● Task details:
Transcribe the records that follow. Keep every word exactly, and drop the pictures.

● Available data:
+ + + + + + +

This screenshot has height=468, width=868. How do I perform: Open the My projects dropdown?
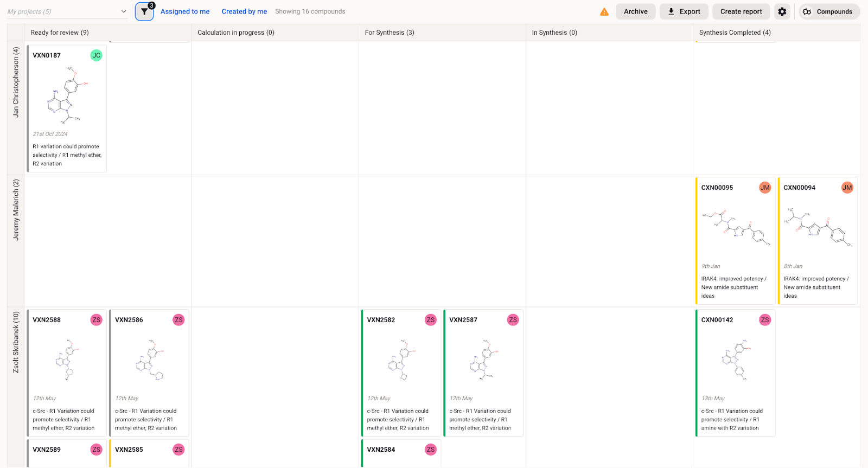pos(67,11)
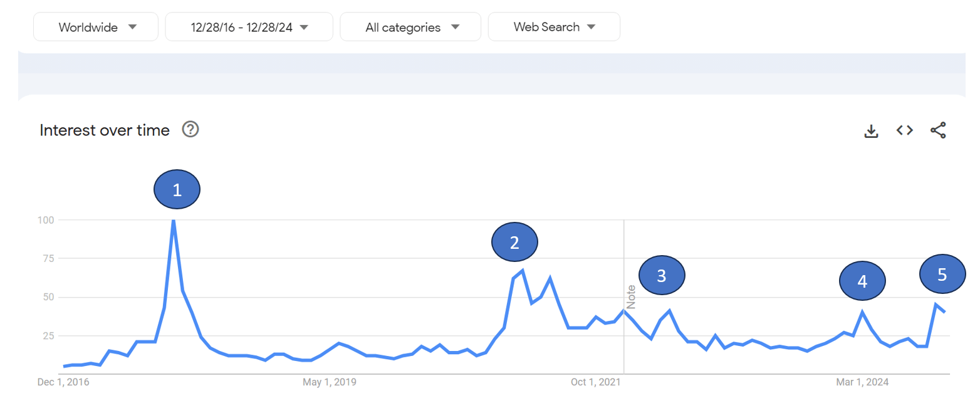Open the Web Search type dropdown
The image size is (980, 403).
[x=554, y=27]
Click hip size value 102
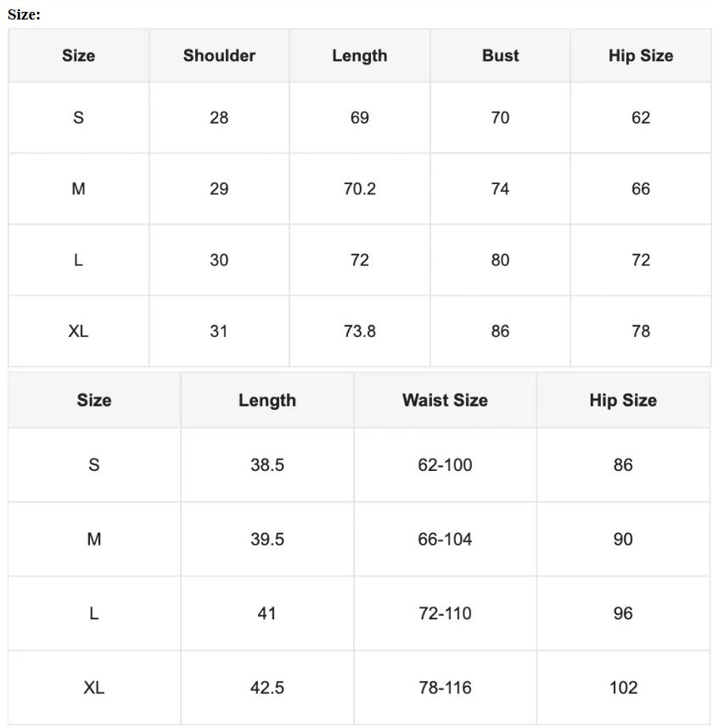Viewport: 713px width, 728px height. [623, 688]
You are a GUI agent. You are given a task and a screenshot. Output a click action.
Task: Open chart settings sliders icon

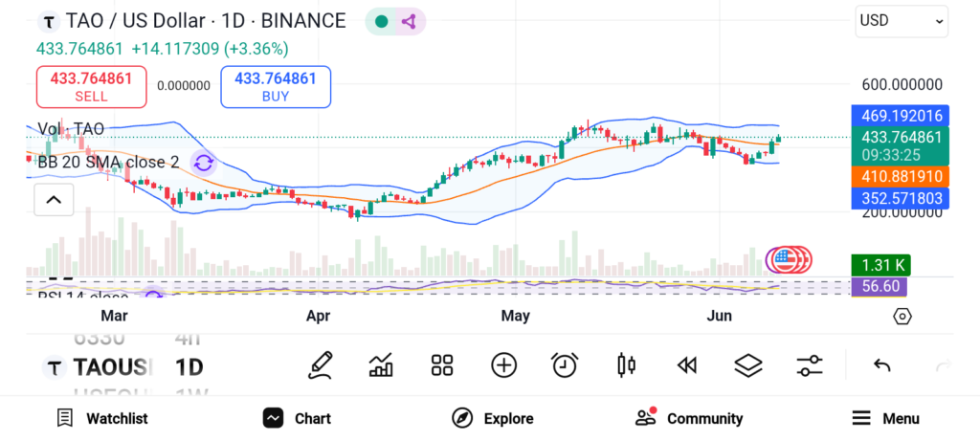pos(810,364)
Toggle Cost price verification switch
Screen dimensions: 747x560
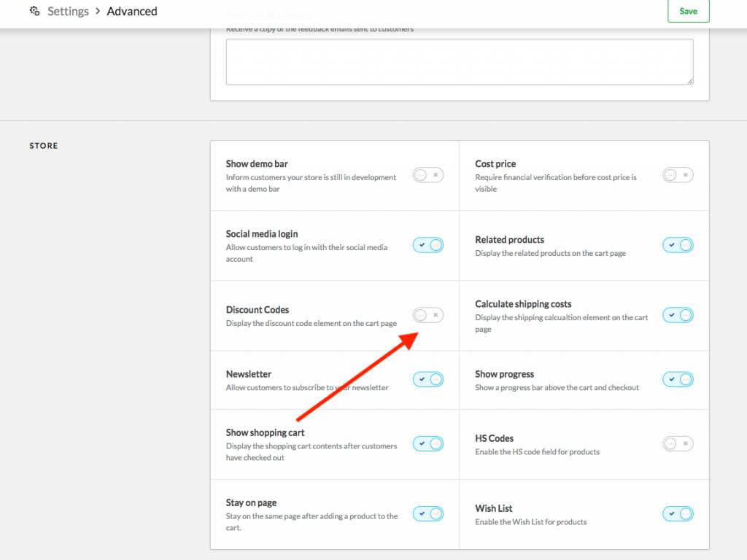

+ + + + + + +

● Answer for the task:
This screenshot has height=468, width=868. How do I perform: Open the My projects dropdown?
pos(67,11)
Open the Web Search type dropdown
The image size is (980, 403).
[x=554, y=27]
Click hip size value 102
Viewport: 713px width, 728px height. [623, 688]
You are a GUI agent. You are given a task and a screenshot. Output a click action.
Task: Open chart settings sliders icon

pos(810,364)
Toggle Cost price verification switch
Screen dimensions: 747x560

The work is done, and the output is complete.